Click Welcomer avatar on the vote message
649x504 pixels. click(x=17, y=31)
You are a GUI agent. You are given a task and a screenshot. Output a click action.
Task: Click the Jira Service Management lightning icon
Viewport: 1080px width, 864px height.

────

**Activity**
Output all of the material exactly as written.

**Finished task**
Click Welcomer avatar on the vote message
649x504 pixels. click(x=17, y=31)
You are a GUI agent. You are given a task and a screenshot. Output a click action.
Task: Click the Jira Service Management lightning icon
Viewport: 1080px width, 864px height.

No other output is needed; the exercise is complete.